Many if not all of today’s worst conflicts are symptoms of fragility; they flare up in states where fundamental human rights are not being met, where gender inequality is rampant, children do not find their way to the classroom, young men and women have no job opportunities, and state authorities are sources of fear rather than protection. These are places that score high on the “Fragile States Index 2015,” such as South Sudan, the Central African Republic, the Democratic Republic of the Congo, Afghanistan and Syria; war-torn countries with failing public services, failing economies and fleeing populations — places where the global trend of declining poverty does not apply.
Increasingly fragility, poverty and conflict go hand in hand and reinforce one another. By 2030 two-thirds of the world’s poorest population is expected to live in fragile and conflict-affected states. Nothing will stop them from escaping hell in growing numbers and seeking hope on the shores of the rich and well-protected.
The world is on fire and world leaders are putting out the fire with paperwork. As long as the North, the South, the East and the West do not show long-term political and financial commitment to address fragility, as long as taxpayers around the globe are part of political systems that prioritize military approaches to conflict and glorify gun smoke, we shouldn’t be surprised that, as the “SIPRI Yearbook 2015 on Armaments, Disarmament and International Security” put it, “the positive trend toward less violence and more effective conflict management … has been broken.” To put it differently: We shouldn’t be surprised refugees wash up on our shores.

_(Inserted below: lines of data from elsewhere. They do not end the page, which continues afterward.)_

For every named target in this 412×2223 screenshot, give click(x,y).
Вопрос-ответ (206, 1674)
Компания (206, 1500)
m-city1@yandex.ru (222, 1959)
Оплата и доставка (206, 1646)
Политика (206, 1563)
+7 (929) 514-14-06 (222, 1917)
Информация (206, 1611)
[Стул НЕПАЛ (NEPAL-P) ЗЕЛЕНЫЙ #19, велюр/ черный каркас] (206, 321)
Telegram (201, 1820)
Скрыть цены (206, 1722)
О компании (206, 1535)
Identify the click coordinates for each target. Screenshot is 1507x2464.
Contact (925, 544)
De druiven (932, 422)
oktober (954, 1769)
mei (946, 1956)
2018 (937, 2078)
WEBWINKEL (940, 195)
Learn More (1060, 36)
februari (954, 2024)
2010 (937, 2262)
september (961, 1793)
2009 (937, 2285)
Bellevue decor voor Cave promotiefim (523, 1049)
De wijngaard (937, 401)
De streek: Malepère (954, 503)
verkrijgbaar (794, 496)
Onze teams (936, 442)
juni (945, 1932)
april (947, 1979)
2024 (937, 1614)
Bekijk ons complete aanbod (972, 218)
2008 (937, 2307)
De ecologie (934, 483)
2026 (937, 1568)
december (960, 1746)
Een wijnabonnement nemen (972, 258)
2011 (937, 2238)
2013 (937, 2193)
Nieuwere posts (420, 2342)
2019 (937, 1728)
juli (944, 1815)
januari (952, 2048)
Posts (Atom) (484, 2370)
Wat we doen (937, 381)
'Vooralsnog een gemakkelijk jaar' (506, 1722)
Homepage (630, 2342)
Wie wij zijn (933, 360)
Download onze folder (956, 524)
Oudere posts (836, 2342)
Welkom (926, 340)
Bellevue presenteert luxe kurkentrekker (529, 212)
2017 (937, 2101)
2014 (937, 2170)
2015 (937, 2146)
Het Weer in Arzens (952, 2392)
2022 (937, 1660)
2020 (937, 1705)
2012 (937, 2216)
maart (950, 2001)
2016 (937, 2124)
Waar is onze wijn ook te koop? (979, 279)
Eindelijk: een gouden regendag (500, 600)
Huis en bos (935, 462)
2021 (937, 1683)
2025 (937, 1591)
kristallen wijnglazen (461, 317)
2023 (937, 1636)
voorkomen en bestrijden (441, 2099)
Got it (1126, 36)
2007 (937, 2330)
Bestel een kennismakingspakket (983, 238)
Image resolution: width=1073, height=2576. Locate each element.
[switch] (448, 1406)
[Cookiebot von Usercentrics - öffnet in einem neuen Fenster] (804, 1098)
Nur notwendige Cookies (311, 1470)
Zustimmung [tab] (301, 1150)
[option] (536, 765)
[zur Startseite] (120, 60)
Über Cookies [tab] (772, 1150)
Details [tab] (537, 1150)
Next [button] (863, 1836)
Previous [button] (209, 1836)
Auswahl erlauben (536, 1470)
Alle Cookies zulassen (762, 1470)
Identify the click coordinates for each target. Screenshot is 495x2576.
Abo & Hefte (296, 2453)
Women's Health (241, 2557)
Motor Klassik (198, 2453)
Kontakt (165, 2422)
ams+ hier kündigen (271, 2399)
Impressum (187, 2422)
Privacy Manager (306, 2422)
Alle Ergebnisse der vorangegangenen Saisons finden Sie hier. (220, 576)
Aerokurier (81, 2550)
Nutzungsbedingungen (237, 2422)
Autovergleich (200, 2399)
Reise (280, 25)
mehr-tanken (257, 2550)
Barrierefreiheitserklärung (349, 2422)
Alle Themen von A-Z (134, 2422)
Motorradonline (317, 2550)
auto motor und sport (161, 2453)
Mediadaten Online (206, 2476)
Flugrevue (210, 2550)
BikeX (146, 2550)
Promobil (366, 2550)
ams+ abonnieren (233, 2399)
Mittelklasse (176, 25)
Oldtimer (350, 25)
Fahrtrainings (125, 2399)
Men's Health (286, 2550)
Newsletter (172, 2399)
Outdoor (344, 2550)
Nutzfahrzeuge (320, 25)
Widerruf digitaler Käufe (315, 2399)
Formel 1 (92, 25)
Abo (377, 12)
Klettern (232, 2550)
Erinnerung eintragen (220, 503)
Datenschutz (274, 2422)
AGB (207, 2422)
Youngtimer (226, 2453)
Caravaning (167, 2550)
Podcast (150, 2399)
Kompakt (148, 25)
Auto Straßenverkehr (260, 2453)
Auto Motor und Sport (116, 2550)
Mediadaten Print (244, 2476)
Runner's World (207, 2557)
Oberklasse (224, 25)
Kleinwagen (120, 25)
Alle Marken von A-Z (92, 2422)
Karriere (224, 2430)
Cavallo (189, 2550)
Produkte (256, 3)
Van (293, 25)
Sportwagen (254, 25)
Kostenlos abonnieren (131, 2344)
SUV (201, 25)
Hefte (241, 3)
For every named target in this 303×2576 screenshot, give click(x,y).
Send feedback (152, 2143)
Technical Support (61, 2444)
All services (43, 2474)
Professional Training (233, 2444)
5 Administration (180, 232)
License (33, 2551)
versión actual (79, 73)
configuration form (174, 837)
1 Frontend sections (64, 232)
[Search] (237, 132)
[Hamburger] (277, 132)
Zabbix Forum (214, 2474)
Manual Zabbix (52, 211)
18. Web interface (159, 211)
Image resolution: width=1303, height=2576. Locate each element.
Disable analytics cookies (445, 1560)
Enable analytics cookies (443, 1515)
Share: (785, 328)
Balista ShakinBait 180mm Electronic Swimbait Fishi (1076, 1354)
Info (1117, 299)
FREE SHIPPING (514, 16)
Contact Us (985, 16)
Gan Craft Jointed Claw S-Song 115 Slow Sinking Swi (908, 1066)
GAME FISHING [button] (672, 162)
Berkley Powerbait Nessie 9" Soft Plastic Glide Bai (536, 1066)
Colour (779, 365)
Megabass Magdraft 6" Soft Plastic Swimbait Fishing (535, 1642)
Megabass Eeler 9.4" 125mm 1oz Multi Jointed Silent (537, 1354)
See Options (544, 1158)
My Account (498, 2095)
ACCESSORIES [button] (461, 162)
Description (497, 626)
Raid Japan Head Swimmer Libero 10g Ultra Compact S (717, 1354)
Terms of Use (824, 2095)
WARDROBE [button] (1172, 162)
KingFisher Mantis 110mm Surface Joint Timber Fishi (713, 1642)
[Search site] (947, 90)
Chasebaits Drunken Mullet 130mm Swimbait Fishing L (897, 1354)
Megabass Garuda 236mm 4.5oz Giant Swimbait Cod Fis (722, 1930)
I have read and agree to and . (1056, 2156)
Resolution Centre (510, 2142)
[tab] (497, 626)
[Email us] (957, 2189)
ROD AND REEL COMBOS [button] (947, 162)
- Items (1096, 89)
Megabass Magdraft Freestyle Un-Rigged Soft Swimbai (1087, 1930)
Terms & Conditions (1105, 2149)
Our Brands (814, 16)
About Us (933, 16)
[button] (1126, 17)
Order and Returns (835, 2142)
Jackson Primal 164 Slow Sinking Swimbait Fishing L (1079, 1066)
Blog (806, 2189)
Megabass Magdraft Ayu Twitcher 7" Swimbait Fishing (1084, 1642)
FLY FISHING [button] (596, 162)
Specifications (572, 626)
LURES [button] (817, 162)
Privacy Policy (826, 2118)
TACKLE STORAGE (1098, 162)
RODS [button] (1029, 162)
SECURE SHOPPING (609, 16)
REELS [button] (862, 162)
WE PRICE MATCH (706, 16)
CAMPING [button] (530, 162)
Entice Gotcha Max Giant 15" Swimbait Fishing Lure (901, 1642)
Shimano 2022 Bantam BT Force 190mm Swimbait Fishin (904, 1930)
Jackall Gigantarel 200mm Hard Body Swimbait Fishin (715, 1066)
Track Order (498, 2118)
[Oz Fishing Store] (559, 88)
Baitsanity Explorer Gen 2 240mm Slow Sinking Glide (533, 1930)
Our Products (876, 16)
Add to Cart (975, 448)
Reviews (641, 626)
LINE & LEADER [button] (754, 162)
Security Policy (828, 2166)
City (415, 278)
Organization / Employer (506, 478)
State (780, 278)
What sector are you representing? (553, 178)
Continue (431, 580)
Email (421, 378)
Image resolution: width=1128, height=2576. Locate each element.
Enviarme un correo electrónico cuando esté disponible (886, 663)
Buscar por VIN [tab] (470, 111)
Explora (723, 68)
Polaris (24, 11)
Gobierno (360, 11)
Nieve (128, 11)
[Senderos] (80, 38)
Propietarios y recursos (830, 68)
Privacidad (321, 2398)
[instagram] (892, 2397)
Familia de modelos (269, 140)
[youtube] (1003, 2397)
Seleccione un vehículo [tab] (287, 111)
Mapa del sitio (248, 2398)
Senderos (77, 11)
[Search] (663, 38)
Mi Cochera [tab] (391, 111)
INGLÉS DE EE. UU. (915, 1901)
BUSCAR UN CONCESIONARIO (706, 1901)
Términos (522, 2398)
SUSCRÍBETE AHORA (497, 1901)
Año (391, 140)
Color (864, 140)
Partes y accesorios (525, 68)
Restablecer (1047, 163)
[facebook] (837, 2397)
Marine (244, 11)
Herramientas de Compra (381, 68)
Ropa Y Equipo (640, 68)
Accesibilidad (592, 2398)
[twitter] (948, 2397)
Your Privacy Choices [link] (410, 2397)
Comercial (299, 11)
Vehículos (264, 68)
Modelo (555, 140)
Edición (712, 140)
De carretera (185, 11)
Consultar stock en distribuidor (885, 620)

It is time to look ahead and take action. To finish the job the MDGs started, the international community has set up the ambitious framework of the sustainable development goals, meant to eradicate extreme poverty in one generation. The only way to prevent this framework to become yet another broken promise for the majority of the poor is by putting and keeping fragility high on the development agenda and by fighting poverty right in the heart of fragile and conflict-ridden areas. Even if it may mean you need to take two steps forward and one step back. It is in countries like South Sudan and the Central African Republic that risks are high, but the potential for meaningful impact is at its highest.
World leaders and the global donor community will converge July 13-16 on Addis Ababa, Ethiopia, for the third International Conference on Financing for Development, where the architecture and financing of the post-2015 development agenda will be negotiated. It is a key moment in which the global community can decide not to turn its back on the world’s poorest and most vulnerable people. Not by producing more paperwork, but by quenching flames with concrete measures.
To do so, high-level decision-makers meeting in Addis need to earmark development finance for peace and state-building goals and distribute them fairly, including in forgotten fragile countries such as the Central African Republic. They have to establish funding mechanisms to promote and strengthen women’s and youth’s voices in national policymaking from South Sudan to Afghanistan. They have to make sure the world can track and monitor national and international spending on peace and security, health, education, food security and other common goods in today’s hotbeds. And finally, more fragile-sensitive investment funds need to be set up for local entrepreneurs and smallholders. They are creating job opportunities and feeding the hungry in the midst of turmoil.
If Addis can be the stage for this kind of commitment, it deserves a monument higher than the Lion’s Mound in Waterloo. Let’s make it happen.